L'influent journal El Pais, dont la société éditrice semble liée au gouvernement socialiste par un troc d'appui éditorial contre des avantages économiques, proclame dimanche ce que M. Zapatero ne peut pas dire en ces jours de deuil des catholiques. A savoir que Jean Paul II aurait été "l'ennemi de toutes les conquêtes du monde moderne en matière de famille et de sexe, comme le divorce, l'avortement -qu'il en vint à qualifier de crime nazi- les relations homosexuelles, l'euthanasie et les nouvelles avancées génétiques".

"Aujourd'hui, l'Eglise stagne et, souvent, dans une marche arrière accélérée, elle revient aux pires périodes du 19e siècle" conclut El Pais à la fin d'un supplément de 24 pages intitulé, sous une photo de Jean Paul II, "Le gardien de la tradition". Le journal pro-socialiste transmet ainsi l'impression qu'il conviendrait à l'Espagne de poursuivre la laïcisation galopante lancée par M. Zapatero.

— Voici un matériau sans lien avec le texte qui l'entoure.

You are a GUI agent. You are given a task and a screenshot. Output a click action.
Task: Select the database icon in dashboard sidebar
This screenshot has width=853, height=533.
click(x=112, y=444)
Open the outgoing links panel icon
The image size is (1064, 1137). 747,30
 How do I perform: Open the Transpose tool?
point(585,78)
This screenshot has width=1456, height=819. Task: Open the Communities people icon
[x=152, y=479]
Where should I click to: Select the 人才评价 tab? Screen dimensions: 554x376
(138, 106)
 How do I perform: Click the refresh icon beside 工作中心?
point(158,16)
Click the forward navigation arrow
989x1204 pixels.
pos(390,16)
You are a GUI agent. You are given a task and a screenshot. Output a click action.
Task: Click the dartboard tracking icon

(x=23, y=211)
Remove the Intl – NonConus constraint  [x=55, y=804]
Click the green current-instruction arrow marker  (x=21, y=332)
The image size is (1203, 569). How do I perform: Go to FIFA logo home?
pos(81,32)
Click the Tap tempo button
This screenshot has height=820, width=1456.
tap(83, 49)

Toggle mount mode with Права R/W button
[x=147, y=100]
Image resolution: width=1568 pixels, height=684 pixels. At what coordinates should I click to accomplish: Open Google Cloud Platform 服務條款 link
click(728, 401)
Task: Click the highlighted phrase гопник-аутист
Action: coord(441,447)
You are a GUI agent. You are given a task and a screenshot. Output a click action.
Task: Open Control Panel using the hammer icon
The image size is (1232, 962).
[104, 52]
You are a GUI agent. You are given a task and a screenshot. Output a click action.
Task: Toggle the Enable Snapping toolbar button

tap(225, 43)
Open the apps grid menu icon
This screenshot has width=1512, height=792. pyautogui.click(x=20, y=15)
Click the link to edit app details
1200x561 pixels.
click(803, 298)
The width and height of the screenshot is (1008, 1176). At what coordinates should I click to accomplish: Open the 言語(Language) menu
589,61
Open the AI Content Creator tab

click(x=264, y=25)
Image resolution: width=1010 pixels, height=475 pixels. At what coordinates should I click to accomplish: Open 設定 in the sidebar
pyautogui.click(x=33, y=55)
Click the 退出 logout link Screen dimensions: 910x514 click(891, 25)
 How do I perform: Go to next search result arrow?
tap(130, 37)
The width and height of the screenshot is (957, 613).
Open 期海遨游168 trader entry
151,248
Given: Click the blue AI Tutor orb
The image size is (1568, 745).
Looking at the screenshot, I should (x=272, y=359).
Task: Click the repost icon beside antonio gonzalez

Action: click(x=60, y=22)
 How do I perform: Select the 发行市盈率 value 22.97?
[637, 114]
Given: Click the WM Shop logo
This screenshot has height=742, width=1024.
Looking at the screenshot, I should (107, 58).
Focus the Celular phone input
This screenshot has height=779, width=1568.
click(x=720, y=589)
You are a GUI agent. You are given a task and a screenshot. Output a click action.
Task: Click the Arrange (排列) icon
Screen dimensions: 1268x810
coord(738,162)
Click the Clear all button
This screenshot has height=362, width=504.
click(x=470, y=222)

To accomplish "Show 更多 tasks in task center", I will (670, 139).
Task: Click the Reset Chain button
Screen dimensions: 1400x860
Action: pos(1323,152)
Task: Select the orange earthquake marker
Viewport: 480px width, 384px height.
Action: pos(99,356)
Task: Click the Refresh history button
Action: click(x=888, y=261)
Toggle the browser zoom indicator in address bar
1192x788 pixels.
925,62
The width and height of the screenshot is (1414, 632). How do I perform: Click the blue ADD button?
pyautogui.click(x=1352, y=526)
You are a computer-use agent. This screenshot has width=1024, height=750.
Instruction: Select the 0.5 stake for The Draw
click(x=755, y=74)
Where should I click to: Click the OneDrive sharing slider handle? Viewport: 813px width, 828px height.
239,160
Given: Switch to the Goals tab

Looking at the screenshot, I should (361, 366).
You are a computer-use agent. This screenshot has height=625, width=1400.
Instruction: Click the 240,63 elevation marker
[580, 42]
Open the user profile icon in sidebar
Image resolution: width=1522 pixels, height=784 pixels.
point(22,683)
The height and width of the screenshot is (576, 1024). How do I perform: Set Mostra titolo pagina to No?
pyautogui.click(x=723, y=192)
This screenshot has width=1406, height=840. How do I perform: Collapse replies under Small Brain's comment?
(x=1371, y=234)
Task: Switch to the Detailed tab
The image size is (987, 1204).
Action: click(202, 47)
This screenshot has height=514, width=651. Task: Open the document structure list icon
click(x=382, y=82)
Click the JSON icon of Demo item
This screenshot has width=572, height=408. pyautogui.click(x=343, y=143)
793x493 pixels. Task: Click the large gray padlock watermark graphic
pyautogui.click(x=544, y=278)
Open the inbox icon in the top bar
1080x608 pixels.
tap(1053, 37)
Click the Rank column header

La quasi totalité des quotidiens espagnols offraient dimanche, comme El Pais, des suppléments de plusieurs dizaines de pages dédiées aux 26 ans de pontificat de Jean Paul II. Dans un éditorial intitulé "Le pape qui changea le monde", le grand journal centriste El Mundo soulignait d'abord, comme la plupart de ses confrères, que le pape défunt "entrera dans l'histoire pour sa contribution active à la chute du Mur de Berlin".

Une opinion confirmée par le ministre socialiste des Affaires étrangères, Miguel Angel Moratinos. Il précise que "grâce à Jean Paul II, nous pouvons parler aujourd'hui de l'Europe des 25".

José Luis Rodriguez Zapatero assistera aux funérailles de Jean-Paul II. La présence du roi Juan Carlos d'Espagne et de la reine Sophie, "profondément chagrinés" par la disparition du souverain pontife, n'est pas encore confirmée.